7. A method according to any one of claims 1 to 3, characterized in that:

selecting the same filter for each directional intra-prediction mode selected from the first subset of directional intra-prediction modes;

a different filter is selected for each directional intra-prediction mode selected from the second subset of directional intra-prediction modes.

8. A method according to any one of claims 1 to 3, wherein the method further comprises:

intra-predicting the given predicted pixel directly from the determined reference pixel, wherein

The selected filter is applied to the determined reference pixel before or during intra prediction of the given predicted pixel.

9. A method according to any one of claims 1 to 3, wherein the method further comprises:

generating transposed reference pixels by interpolating the determined reference pixels according to the selected intra-prediction mode;

intra-predicting the given predicted pixel from the transposed reference pixel, wherein,

the selected filter is applied to the determined reference pixels before or during generation of the transposed reference pixels.

10. An apparatus for intra-predicting a predicted block of a video image, the apparatus being configured to:

the selected filter is applied to the determined reference pixel.

11. The apparatus of claim 10, wherein the apparatus is configured to:

12. The apparatus of claim 10, wherein the extended directional intra-prediction mode comprises a mode related to an acute angle of intra-prediction; or the extended directional intra-prediction mode includes an intra-prediction mode greater than 66.

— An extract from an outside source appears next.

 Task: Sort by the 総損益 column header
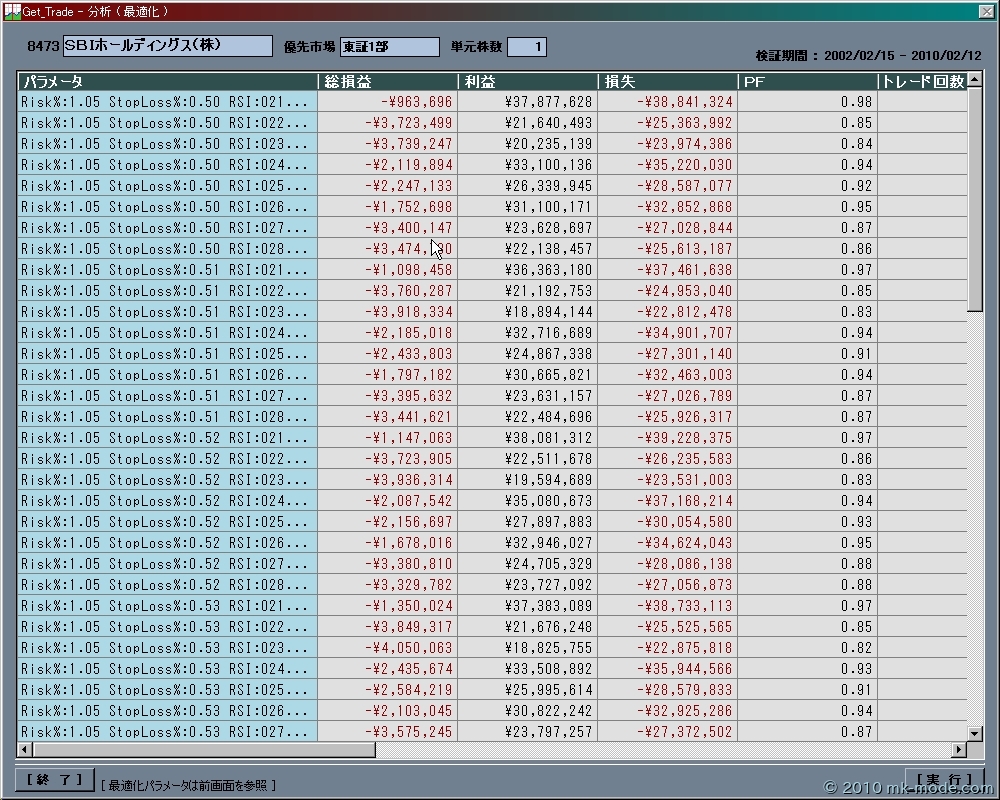click(x=387, y=81)
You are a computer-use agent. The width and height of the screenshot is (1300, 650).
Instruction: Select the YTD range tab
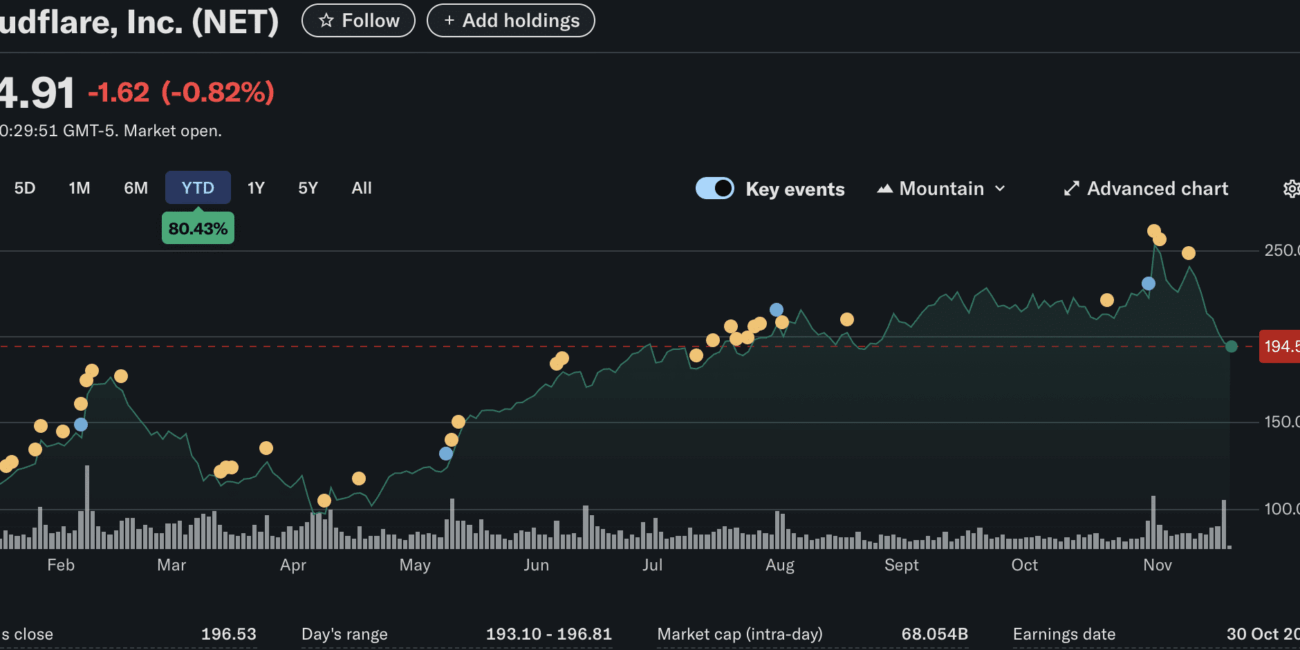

13. The apparatus of claim 10, wherein the filter set comprises filters having a filter length that spans 1, 3, or 5 adjacent reference pixels.

14. The apparatus of claim 13, wherein the apparatus is configured to:

determining a filter length according to the selected directional intra-prediction mode;

15. The apparatus according to any one of claims 10 to 12, characterized in that the apparatus is adapted to:

16. A computer storage medium having stored therein computer program code which, when run on a processor, causes the processor to perform the method of any of claims 1-9.